Copy out all the entries below, word for word.
=== DATASET RECORDS ===
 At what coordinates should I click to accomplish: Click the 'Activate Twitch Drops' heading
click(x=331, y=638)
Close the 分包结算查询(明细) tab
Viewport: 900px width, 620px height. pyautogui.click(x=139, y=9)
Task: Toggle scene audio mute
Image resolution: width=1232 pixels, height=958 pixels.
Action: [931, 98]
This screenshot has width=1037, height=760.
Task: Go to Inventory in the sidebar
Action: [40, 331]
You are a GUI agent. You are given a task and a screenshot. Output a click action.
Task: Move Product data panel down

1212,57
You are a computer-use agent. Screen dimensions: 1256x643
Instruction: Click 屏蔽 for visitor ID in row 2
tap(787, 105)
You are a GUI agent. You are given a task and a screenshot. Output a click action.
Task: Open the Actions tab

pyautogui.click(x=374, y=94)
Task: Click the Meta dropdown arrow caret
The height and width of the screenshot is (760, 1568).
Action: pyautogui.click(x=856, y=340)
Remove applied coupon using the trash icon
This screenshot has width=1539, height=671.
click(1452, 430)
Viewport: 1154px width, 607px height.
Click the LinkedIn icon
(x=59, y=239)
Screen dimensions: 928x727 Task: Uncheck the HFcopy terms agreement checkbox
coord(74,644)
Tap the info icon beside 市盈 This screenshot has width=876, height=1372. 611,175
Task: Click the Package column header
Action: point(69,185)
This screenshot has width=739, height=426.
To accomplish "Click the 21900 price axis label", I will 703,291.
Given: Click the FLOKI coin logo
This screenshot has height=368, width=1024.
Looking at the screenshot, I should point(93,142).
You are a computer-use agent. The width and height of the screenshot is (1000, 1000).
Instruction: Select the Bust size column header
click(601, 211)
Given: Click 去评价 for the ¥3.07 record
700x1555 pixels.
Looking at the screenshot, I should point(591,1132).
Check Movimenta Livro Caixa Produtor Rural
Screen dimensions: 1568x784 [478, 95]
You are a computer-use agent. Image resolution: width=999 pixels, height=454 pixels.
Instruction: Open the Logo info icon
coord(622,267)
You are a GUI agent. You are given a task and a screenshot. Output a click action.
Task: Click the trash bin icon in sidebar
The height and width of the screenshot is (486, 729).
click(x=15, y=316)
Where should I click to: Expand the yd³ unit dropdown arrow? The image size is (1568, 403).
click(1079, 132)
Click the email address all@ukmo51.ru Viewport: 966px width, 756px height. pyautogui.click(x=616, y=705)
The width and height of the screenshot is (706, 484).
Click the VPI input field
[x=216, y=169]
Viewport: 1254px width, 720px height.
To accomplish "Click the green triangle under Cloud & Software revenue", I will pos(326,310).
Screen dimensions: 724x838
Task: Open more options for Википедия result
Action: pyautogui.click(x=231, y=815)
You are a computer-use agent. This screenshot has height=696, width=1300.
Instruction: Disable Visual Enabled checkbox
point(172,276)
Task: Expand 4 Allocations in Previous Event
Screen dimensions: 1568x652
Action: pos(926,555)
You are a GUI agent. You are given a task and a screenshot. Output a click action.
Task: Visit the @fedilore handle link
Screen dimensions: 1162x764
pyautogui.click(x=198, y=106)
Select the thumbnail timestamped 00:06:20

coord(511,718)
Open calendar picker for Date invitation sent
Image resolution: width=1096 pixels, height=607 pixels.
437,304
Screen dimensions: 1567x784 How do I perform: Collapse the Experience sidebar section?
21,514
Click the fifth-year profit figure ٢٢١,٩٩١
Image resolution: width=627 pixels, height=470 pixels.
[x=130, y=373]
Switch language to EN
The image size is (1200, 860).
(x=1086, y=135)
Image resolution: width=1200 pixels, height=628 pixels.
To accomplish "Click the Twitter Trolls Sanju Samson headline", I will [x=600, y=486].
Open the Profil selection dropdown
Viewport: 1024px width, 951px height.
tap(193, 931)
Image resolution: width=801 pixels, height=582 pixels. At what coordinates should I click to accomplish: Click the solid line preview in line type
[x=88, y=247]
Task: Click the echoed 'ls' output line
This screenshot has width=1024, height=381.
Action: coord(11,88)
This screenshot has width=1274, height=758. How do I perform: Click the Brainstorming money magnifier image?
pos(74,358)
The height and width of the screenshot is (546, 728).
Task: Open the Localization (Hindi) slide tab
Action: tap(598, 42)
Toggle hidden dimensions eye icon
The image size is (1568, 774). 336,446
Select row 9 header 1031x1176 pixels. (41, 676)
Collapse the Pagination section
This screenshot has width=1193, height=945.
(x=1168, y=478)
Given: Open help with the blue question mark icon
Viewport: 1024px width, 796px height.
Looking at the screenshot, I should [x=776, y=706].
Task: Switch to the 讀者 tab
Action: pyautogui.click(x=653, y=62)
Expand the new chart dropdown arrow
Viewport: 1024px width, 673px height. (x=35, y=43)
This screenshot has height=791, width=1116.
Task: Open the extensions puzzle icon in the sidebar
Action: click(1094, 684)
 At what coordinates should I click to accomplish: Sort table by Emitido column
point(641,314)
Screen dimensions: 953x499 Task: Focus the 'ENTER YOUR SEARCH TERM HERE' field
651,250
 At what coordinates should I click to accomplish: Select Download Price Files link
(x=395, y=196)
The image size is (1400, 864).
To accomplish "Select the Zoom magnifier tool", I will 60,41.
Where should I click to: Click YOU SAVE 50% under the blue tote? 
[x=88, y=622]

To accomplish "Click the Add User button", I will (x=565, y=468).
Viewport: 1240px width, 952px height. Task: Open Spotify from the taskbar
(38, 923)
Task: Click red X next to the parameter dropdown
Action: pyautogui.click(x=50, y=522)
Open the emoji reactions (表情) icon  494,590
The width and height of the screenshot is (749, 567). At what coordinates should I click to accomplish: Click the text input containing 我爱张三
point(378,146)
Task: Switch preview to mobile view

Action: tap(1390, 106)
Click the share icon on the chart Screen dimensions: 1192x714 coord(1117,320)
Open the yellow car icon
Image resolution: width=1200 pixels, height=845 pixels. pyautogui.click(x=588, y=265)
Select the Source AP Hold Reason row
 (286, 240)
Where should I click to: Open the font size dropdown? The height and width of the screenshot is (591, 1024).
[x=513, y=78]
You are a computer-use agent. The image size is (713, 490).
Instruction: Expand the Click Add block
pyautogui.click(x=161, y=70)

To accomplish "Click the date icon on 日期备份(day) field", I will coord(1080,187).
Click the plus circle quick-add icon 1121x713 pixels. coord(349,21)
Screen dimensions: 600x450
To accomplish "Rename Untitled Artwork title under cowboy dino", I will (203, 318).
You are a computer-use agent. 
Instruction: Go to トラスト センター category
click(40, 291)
===
* OUTPUT OF THE EXERCISE *
 At what coordinates should I click to accomplish: Click the 'Activate Twitch Drops' heading
click(x=331, y=638)
Close the 分包结算查询(明细) tab
Viewport: 900px width, 620px height. pyautogui.click(x=139, y=9)
Task: Toggle scene audio mute
Image resolution: width=1232 pixels, height=958 pixels.
Action: [931, 98]
This screenshot has width=1037, height=760.
Task: Go to Inventory in the sidebar
Action: [40, 331]
You are a GUI agent. You are given a task and a screenshot. Output a click action.
Task: Move Product data panel down

1212,57
You are a computer-use agent. Screen dimensions: 1256x643
Instruction: Click 屏蔽 for visitor ID in row 2
tap(787, 105)
You are a GUI agent. You are given a task and a screenshot. Output a click action.
Task: Open the Actions tab

pyautogui.click(x=374, y=94)
Task: Click the Meta dropdown arrow caret
The height and width of the screenshot is (760, 1568).
Action: pyautogui.click(x=856, y=340)
Remove applied coupon using the trash icon
This screenshot has width=1539, height=671.
click(1452, 430)
Viewport: 1154px width, 607px height.
Click the LinkedIn icon
(x=59, y=239)
Screen dimensions: 928x727 Task: Uncheck the HFcopy terms agreement checkbox
coord(74,644)
Tap the info icon beside 市盈 This screenshot has width=876, height=1372. 611,175
Task: Click the Package column header
Action: point(69,185)
This screenshot has width=739, height=426.
To accomplish "Click the 21900 price axis label", I will 703,291.
Given: Click the FLOKI coin logo
This screenshot has height=368, width=1024.
Looking at the screenshot, I should point(93,142).
You are a computer-use agent. The width and height of the screenshot is (1000, 1000).
Instruction: Select the Bust size column header
click(601, 211)
Given: Click 去评价 for the ¥3.07 record
700x1555 pixels.
Looking at the screenshot, I should point(591,1132).
Check Movimenta Livro Caixa Produtor Rural
Screen dimensions: 1568x784 [478, 95]
You are a computer-use agent. Image resolution: width=999 pixels, height=454 pixels.
Instruction: Open the Logo info icon
coord(622,267)
You are a GUI agent. You are given a task and a screenshot. Output a click action.
Task: Click the trash bin icon in sidebar
The height and width of the screenshot is (486, 729).
click(x=15, y=316)
Where should I click to: Expand the yd³ unit dropdown arrow? The image size is (1568, 403).
click(1079, 132)
Click the email address all@ukmo51.ru Viewport: 966px width, 756px height. pyautogui.click(x=616, y=705)
The width and height of the screenshot is (706, 484).
Click the VPI input field
[x=216, y=169]
Viewport: 1254px width, 720px height.
To accomplish "Click the green triangle under Cloud & Software revenue", I will pos(326,310).
Screen dimensions: 724x838
Task: Open more options for Википедия result
Action: pyautogui.click(x=231, y=815)
You are a computer-use agent. This screenshot has height=696, width=1300.
Instruction: Disable Visual Enabled checkbox
point(172,276)
Task: Expand 4 Allocations in Previous Event
Screen dimensions: 1568x652
Action: pos(926,555)
You are a GUI agent. You are given a task and a screenshot. Output a click action.
Task: Visit the @fedilore handle link
Screen dimensions: 1162x764
pyautogui.click(x=198, y=106)
Select the thumbnail timestamped 00:06:20

coord(511,718)
Open calendar picker for Date invitation sent
Image resolution: width=1096 pixels, height=607 pixels.
437,304
Screen dimensions: 1567x784 How do I perform: Collapse the Experience sidebar section?
21,514
Click the fifth-year profit figure ٢٢١,٩٩١
Image resolution: width=627 pixels, height=470 pixels.
[x=130, y=373]
Switch language to EN
The image size is (1200, 860).
(x=1086, y=135)
Image resolution: width=1200 pixels, height=628 pixels.
To accomplish "Click the Twitter Trolls Sanju Samson headline", I will [x=600, y=486].
Open the Profil selection dropdown
Viewport: 1024px width, 951px height.
tap(193, 931)
Image resolution: width=801 pixels, height=582 pixels. At what coordinates should I click to accomplish: Click the solid line preview in line type
[x=88, y=247]
Task: Click the echoed 'ls' output line
This screenshot has width=1024, height=381.
Action: coord(11,88)
This screenshot has width=1274, height=758. How do I perform: Click the Brainstorming money magnifier image?
pos(74,358)
The height and width of the screenshot is (546, 728).
Task: Open the Localization (Hindi) slide tab
Action: tap(598, 42)
Toggle hidden dimensions eye icon
The image size is (1568, 774). 336,446
Select row 9 header 1031x1176 pixels. (41, 676)
Collapse the Pagination section
This screenshot has width=1193, height=945.
(x=1168, y=478)
Given: Open help with the blue question mark icon
Viewport: 1024px width, 796px height.
Looking at the screenshot, I should [x=776, y=706].
Task: Switch to the 讀者 tab
Action: pyautogui.click(x=653, y=62)
Expand the new chart dropdown arrow
Viewport: 1024px width, 673px height. (x=35, y=43)
This screenshot has height=791, width=1116.
Task: Open the extensions puzzle icon in the sidebar
Action: click(1094, 684)
 At what coordinates should I click to accomplish: Sort table by Emitido column
point(641,314)
Screen dimensions: 953x499 Task: Focus the 'ENTER YOUR SEARCH TERM HERE' field
651,250
 At what coordinates should I click to accomplish: Select Download Price Files link
(x=395, y=196)
The image size is (1400, 864).
To accomplish "Select the Zoom magnifier tool", I will 60,41.
Where should I click to: Click YOU SAVE 50% under the blue tote? 
[x=88, y=622]

To accomplish "Click the Add User button", I will (x=565, y=468).
Viewport: 1240px width, 952px height. Task: Open Spotify from the taskbar
(38, 923)
Task: Click red X next to the parameter dropdown
Action: pyautogui.click(x=50, y=522)
Open the emoji reactions (表情) icon  494,590
The width and height of the screenshot is (749, 567). At what coordinates should I click to accomplish: Click the text input containing 我爱张三
point(378,146)
Task: Switch preview to mobile view

Action: tap(1390, 106)
Click the share icon on the chart Screen dimensions: 1192x714 coord(1117,320)
Open the yellow car icon
Image resolution: width=1200 pixels, height=845 pixels. pyautogui.click(x=588, y=265)
Select the Source AP Hold Reason row
 (286, 240)
Where should I click to: Open the font size dropdown? The height and width of the screenshot is (591, 1024).
[x=513, y=78]
You are a computer-use agent. The image size is (713, 490).
Instruction: Expand the Click Add block
pyautogui.click(x=161, y=70)

To accomplish "Click the date icon on 日期备份(day) field", I will coord(1080,187).
Click the plus circle quick-add icon 1121x713 pixels. coord(349,21)
Screen dimensions: 600x450
To accomplish "Rename Untitled Artwork title under cowboy dino", I will (203, 318).
You are a computer-use agent. 
Instruction: Go to トラスト センター category
click(40, 291)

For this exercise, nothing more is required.